Une fois la conviction obtenue que la finalité est la loi du monde, nous pouvons, nous devons supposer que toute chose a une fin, même quand cette fin nous est inconnue. C’est la réponse qu’il faut faire aux objections tirées de l’existence du mal contre celle de Dieu. Nous connaissons trop peu l’ordre pour affirmer que le mal n’ait pas sa raison. Mais il n’est pas nécessaire de tout connaître pour se fier à l’idée de cause, c’est-à-dire à l’un de ces principes impérieux que le scepticisme seul peut méconnaître. En vertu de ce principe et d’autres semblables, nous reconnaissons dans l’univers et ses phénomènes l’existence et l’ordre, la cause de l’existence et de l’ordre, quelque chose enfin de la nature même de cette cause. Cette théologie fondamentale repose sur une philosophie de l’esprit humain qui n’est plus contestée.

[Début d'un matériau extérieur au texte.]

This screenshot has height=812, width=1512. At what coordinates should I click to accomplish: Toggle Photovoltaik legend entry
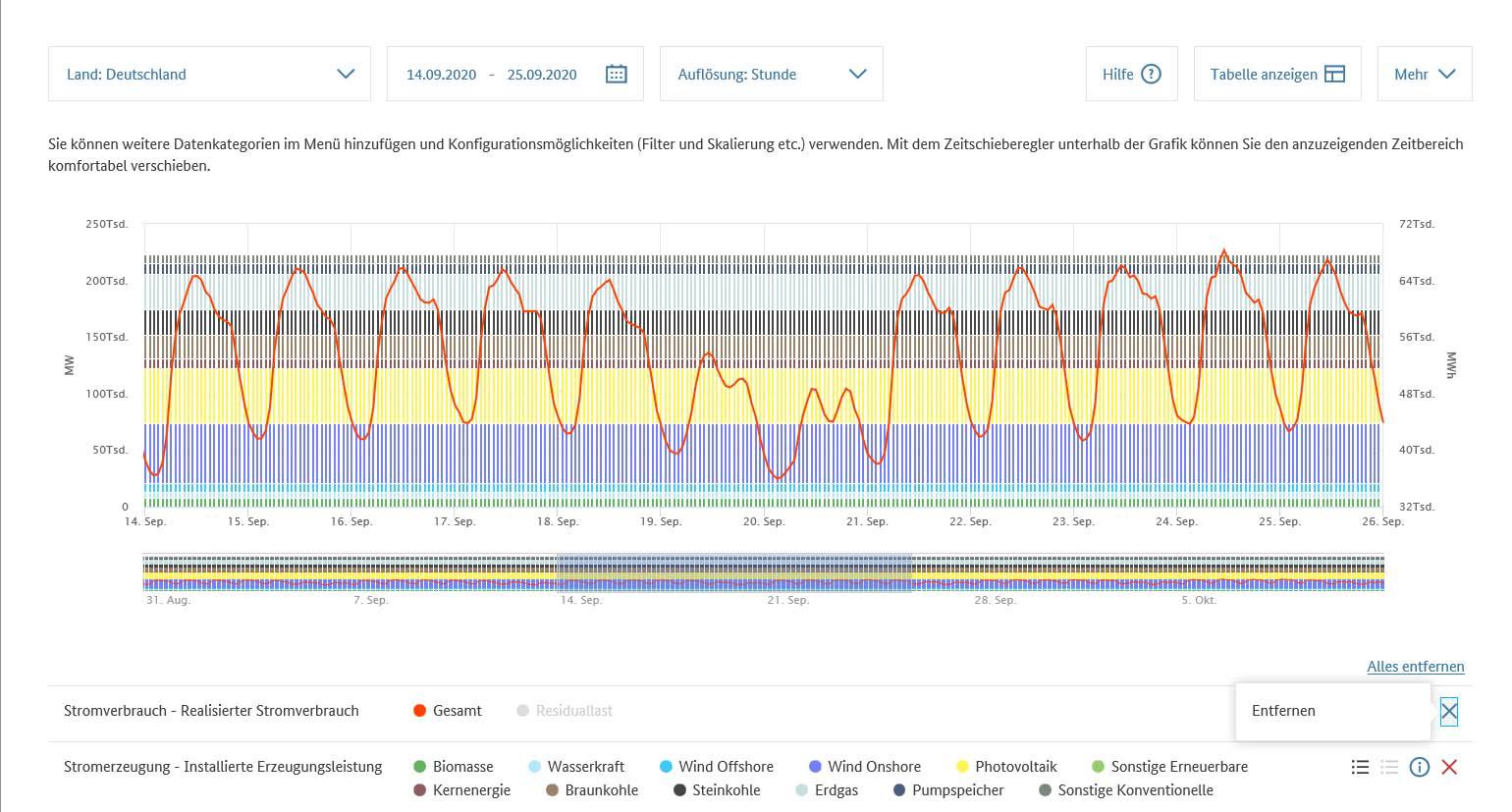point(1006,767)
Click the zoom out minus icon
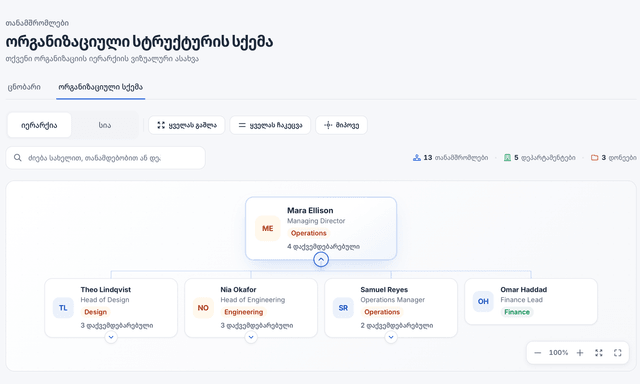This screenshot has width=640, height=384. [538, 353]
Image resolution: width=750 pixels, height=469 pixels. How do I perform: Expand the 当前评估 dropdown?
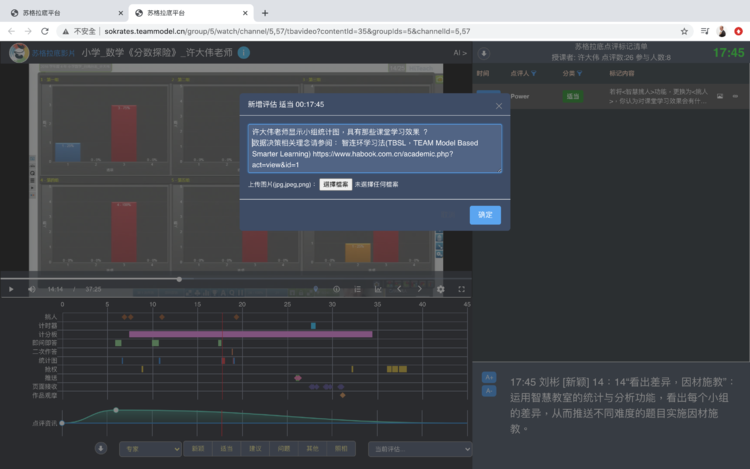(417, 449)
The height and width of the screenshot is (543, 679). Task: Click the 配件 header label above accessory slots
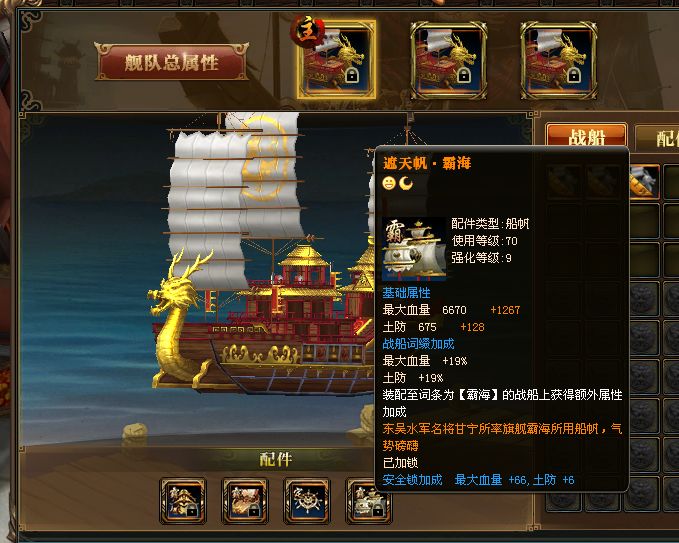coord(275,459)
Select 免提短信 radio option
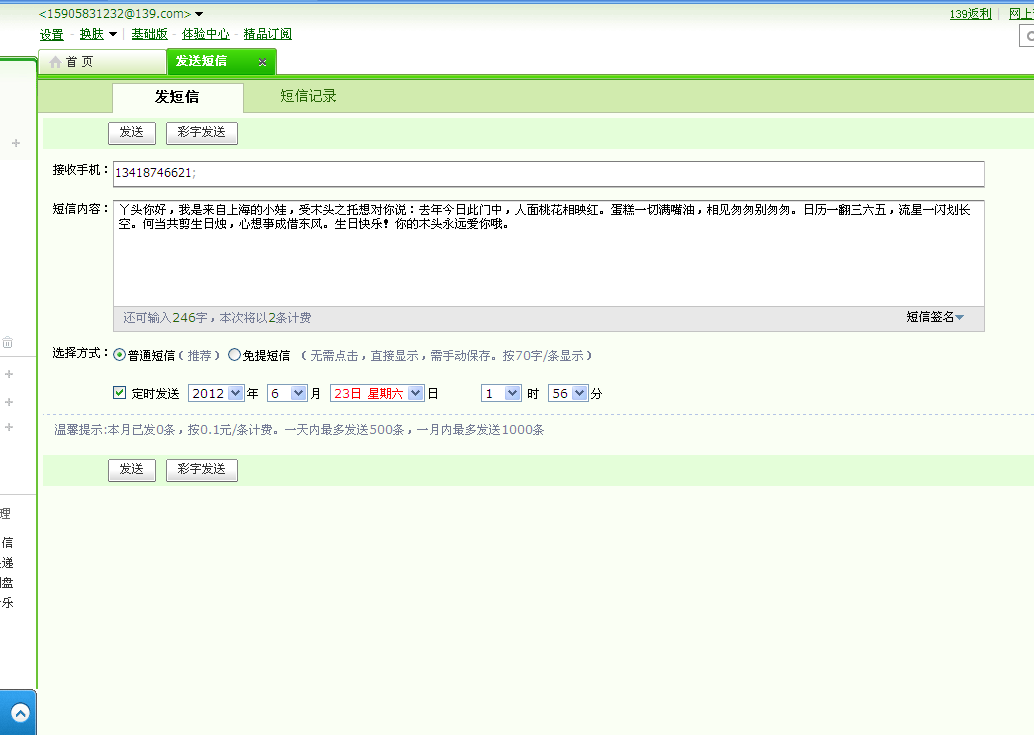 click(x=234, y=355)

Cependant l’athéisme existe, et même il a fait de récens progrès, que M. Buchanan date de la révolution française, car avec saint Paul il appelle athée quiconque vit sans Dieu. Aussi compte-t-il dans l’athéisme quatre doctrines assez différentes : celle qui soutient d’après Aristote l’éternelle existence du Cosmos dans sa matière et dans sa forme, puis celle qui, en admettant le commencement du monde, lui présuppose, d’après Épicure, l’éternité de la matière et du mouvement, puis encore celle qui tient Dieu et le monde pour coéternels, le premier ayant la supériorité non l’antériorité, ou la doctrine stoïcienne; enfin le panthéisme. La seconde de ces hypothèses peut se combiner avec une théorie de développement qui a reçu des emplois bien divers. Tantôt, appliquée à l’univers physique, elle le fait sortir par degrés d’un état nébulaire supposé par Herschell et adopté par Laplace; tantôt, confondant comme Oken la physique et la physiologie, elle change l’atome en un point infusoire qu’elle élève peu à peu à l’organisation, à la végétation, à la vie, à la sensibilité; tantôt encore, prenant la marche de l’humanité pour le mieux connu des progrès, elle distingue trois états nécessairement successifs de l’esprit et de la société, le théologique, le métaphysique, le scientifique, et c’est alors le positivisme d’Auguste Comte; tantôt enfin elle s’étend à la religion elle-même, et la représente comme progressive avec les âges, en sorte que l’inspiration primitive aurait besoin des efforts de l’humanité pour que les vérités révélées s’éclaircissent et s’épurent. Cette dernière théorie, qui paraît celle du père Newman, une des lumières du catholicisme anglais, est rapprochée des systèmes d’athéisme, parce qu’en accordant au temps le pouvoir de modifier l’idée de la Divinité, elle tend à obscurcir et à ébranler le fondement de la théologie naturelle.